> [The data]
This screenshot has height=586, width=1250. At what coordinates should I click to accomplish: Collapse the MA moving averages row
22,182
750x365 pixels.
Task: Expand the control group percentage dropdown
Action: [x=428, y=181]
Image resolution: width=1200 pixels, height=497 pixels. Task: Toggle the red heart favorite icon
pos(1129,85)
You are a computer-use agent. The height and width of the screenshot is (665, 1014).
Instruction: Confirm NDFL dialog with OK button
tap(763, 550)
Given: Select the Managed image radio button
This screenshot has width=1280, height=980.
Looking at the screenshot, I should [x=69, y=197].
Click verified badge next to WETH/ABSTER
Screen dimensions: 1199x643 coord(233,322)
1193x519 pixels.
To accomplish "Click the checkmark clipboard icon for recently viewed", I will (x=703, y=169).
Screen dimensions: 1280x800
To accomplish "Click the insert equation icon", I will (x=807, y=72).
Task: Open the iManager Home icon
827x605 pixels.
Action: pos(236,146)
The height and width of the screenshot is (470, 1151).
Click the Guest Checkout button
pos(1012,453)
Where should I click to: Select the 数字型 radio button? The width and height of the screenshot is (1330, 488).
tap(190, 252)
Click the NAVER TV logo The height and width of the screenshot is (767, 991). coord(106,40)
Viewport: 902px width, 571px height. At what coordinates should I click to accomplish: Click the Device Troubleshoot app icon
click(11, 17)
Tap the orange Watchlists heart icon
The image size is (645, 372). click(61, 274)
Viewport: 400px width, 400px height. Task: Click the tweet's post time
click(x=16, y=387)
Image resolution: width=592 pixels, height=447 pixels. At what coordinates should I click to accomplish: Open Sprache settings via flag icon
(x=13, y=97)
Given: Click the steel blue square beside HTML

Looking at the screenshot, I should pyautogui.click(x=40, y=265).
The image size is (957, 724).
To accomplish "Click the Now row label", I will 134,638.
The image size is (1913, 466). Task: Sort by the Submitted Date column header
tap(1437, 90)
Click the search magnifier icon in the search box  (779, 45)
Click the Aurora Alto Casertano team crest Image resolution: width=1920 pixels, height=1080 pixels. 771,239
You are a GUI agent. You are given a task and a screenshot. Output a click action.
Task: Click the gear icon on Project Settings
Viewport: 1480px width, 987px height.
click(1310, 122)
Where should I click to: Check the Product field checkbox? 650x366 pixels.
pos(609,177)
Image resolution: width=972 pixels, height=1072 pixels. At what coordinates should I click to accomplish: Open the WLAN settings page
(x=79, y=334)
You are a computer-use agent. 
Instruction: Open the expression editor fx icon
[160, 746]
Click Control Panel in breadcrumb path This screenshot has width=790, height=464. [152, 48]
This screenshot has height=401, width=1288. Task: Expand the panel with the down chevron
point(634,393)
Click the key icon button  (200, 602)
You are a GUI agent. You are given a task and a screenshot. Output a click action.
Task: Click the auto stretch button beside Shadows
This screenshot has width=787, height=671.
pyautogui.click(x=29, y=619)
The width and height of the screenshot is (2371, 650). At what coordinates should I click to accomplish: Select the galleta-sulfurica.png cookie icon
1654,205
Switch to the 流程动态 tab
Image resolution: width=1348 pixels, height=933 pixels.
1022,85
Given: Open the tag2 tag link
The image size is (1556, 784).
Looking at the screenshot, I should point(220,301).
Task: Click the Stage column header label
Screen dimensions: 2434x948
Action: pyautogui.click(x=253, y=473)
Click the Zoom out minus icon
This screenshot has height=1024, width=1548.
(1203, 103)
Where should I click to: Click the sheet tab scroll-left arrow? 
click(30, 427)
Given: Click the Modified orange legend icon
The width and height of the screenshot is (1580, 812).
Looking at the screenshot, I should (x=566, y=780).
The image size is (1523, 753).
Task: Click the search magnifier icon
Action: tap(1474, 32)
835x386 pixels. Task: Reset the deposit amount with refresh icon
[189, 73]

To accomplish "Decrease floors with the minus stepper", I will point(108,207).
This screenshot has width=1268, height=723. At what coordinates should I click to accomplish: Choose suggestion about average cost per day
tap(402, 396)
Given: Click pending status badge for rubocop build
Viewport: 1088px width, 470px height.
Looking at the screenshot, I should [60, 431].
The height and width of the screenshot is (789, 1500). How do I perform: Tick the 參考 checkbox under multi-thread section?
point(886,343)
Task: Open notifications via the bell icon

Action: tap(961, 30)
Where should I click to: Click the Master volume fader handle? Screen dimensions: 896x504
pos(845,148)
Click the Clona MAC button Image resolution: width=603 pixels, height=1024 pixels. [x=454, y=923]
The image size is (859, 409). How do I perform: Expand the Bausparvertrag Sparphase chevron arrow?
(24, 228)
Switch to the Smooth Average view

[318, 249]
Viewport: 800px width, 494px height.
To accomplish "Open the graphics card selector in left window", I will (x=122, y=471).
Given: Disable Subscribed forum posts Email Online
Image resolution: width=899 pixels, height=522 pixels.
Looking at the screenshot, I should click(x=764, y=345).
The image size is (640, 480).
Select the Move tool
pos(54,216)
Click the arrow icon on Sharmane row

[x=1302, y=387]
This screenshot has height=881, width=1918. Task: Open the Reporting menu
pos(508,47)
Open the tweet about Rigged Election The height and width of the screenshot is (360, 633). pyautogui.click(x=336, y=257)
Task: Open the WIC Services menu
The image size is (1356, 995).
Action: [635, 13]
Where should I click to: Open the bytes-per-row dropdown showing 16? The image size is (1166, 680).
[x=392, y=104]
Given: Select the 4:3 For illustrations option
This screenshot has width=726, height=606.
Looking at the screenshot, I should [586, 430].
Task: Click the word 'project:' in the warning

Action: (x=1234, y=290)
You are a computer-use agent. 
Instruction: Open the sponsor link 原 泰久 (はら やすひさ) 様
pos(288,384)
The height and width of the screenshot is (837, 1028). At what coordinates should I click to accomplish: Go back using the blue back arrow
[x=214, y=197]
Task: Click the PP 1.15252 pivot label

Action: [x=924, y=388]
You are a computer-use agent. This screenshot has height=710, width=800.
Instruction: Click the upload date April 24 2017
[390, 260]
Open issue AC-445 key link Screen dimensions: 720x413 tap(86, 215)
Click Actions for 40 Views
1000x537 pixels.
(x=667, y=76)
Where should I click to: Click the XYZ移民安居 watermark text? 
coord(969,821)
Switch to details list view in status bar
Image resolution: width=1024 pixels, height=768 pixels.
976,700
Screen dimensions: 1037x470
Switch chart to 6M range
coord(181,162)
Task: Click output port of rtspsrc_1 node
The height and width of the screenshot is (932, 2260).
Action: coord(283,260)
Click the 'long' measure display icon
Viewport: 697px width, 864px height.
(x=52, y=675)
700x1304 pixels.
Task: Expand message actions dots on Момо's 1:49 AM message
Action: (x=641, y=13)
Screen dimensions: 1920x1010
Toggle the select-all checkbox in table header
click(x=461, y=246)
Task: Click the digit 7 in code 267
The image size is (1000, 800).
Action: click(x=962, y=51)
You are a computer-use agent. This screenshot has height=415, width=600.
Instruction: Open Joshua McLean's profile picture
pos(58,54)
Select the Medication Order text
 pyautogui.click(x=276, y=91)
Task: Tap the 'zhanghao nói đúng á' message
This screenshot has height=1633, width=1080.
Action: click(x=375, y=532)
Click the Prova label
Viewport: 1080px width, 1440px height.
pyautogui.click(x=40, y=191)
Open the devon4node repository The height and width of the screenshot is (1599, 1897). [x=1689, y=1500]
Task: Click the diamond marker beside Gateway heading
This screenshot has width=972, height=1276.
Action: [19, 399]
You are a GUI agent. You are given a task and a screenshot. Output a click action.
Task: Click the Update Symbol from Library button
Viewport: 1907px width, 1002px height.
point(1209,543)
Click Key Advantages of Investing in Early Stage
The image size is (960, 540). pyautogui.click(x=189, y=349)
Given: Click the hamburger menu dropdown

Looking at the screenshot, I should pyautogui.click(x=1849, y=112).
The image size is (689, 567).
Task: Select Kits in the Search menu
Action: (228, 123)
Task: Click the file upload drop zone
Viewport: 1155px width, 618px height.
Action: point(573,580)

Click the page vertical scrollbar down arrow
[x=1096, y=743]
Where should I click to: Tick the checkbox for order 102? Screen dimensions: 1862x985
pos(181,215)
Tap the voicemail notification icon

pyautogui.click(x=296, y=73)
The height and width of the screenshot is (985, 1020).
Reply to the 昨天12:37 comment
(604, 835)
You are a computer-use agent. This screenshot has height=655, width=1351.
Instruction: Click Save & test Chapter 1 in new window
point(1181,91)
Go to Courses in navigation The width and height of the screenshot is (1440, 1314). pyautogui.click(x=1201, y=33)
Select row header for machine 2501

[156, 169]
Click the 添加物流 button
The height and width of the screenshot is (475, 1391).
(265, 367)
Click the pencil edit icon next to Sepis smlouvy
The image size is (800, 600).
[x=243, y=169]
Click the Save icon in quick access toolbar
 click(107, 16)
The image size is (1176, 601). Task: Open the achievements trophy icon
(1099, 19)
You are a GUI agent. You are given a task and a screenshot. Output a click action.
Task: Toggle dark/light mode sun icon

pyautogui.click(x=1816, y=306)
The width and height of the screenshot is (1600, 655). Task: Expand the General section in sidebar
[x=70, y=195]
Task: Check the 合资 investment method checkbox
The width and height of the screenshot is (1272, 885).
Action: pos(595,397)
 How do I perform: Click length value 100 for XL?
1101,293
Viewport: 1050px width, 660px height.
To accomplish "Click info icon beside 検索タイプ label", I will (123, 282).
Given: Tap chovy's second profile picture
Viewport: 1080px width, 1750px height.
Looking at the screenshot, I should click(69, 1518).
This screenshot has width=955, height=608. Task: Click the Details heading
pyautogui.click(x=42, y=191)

> [Exercise prompt] Wherever the word "computer" occurs in the data above, copy the line it sits in.

> [Expected answer]
You are a computer-use agent. The height and width of the screenshot is (665, 1014).
You are a computer-use agent. 
You are a computer-use agent. 
You are a computer-use agent. This screenshot has height=710, width=800.
You are a computer-use agent. This screenshot has height=415, width=600.
You are a computer-use agent. This screenshot has height=655, width=1351.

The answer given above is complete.